Вот, например, Прошка — пропойца и лентяй, каких свет не видывал. Уснул на покосе прямо в луговой траве, под хмельком. Его, стало быть, и наказываем первым.
У моего нового старосты дело поставлено по-серьзному: завёл тетрадь в серой обложке, и, сейчас старательно записывает туда причину наказания и имя худющего мужичонки лет сорока, лицо которого испещрено следами долгого пьянства: «Прошка. Пьяный спал на барщине — пять розг».
Я, то есть Лёшка, да может, и маменька, Прошку уже, к слову, наказывали.
Алкаш безропотно подставляет спину. Рубаху не снимает — чё там, она и так рвань, и слушает счёт Мирона: раз… два… После каждой цифры следует хлесткий удар по спине, но мужик помалкивает.
— Благодарствую барин, — кланяется он, когда все кончено. — Век не забуду.
Врёт, конечно. Но пару недель помнить будет точно. А благодарит правильно. Всего пять розг всыпали, в следующий раз надо больше. А то, что следующий раз будет — и к гадалке не ходи.
Молодой ротозей побои перенес хуже — два раза вскрикнул.
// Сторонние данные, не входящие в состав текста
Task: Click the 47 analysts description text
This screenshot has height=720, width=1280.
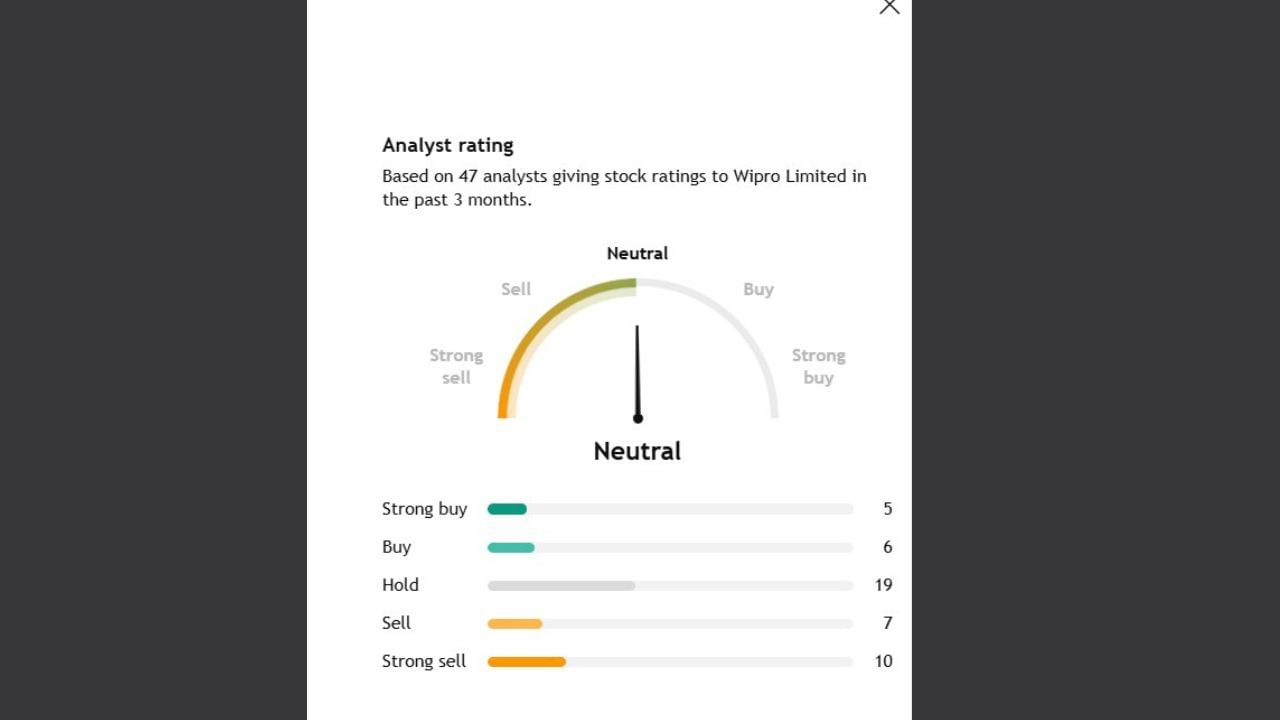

Но тоже благодарит. Ермолай перед началом экзекуции выступил с нравоучением: мол, огонь штука страшная, и кабы овин сгорел, многие бы без хлеба остались. Парень слушает, красный как рак, но молчит. Видно — стыдно ему: и от проступка, и от розог, и от того, что все на него смотрят.
А вот баба… тут я сам бы отменил всё это, кабы не отец Герман. Он настоял — мол, грех великий, дерзость неслыханная. И добавил своим пастырским голосом:
— Сие наказание не ради кары, а ради спасения души.
— За сквернословие в святом месте, богохульство и непочтение к отцу духовному… — громко зачитал Ермолай приговор.
— Барин, помилуй, Христа ради! — вдруг заголосила баба, бросившись на колени.
Я уже собирался остановить Мирона, не зная только, как потом объясняться с отцом Германом, как вдруг сзади раздался незнакомый голос:
— Такую помилуешь — она и не поймёт.
Сидел я к воротам спиной, чтоб солнце в глаза не било, и прозевал тот миг, когда во двор вошёл какой-то человек. Одет добротно, по-городскому, но не дворянин, и не купец. Глаз у меня уже наметанный, сразу видно: не из наших, но человек важный.